I am just learning Chinese as a hobby, really. In my job (I teach and research Biochemistry at Sydney University) I come across a lot of Chinese people (both fellow scientists and students) and, although they all speak perfect English, it is a good ice-breaker and much appreciated if I have a go with my Mandarin! However, some of my more cynical colleagues think I’m only learning so that I can tell what the students in the front row of my lecture are saying about my classes 🙂

I have been learning for about 6 months… I really like the way your course is ‘progressive’… it really gives me a strong sense of progression and achievement… I particularly like the use of the Chinese ‘links’ within in the lessons (ie, the padding between the sentences in the formal dialog). I like the way that you refer back to previous lessons… this provides both reassurance and a chance for revision… as well as a strong sense of continuity.

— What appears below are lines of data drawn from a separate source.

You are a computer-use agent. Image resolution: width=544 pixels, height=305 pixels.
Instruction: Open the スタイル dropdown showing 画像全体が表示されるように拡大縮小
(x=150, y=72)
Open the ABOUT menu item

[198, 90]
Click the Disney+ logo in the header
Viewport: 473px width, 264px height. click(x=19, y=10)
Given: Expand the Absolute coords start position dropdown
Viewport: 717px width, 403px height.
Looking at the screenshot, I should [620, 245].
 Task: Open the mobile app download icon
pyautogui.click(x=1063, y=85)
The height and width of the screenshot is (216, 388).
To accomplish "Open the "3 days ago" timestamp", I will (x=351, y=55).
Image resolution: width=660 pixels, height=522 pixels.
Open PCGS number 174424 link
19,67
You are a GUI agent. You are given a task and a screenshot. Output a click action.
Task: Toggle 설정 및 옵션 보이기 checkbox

I am very much enjoying working my way though all the lesson transcripts. They are a really fantastic resource… I think I am learning just as much from the ‘padding’ that accompanies the explanations and introductions to each sentence as I am from the dialogues themselves. I think that this is because there is a lot of reinforcement of the ‘teaching phrases’ from one lesson to the next, so eventually it becomes ‘fluent’ for me.

Apart from the export feature (which is absolutely fantastic!) I am enjoying the videos. It is surprising just how much difference there is between an audio dialog and a video… Of course, it is easier to interpret the big-picture of what is happening from the video but it is also more challenging with the actors speaking so naturally and with all the other bits of visual information that one’s brain tries to process at the same time. In short, I think the videos are a perfect complement to the dialogs.

There’s no doubt that all aspects of my learning have massively increased since I started learning the characters… so I think that anything you can do to encourage your students to take an interest in writing and reading the characters will be very positive!

I’m just at the stage where the complexity of the ‘incidental’ Chinese used in the lessons is now just as useful as the official lesson dialog! (ie, about lesson 100-120 or so)… So you’ve clearly thought out your business model very well… get everyone ‘hooked’ on the first episodes and then they can’t resist!

Cheerio, and thanks for a great course which I am enjoying very much!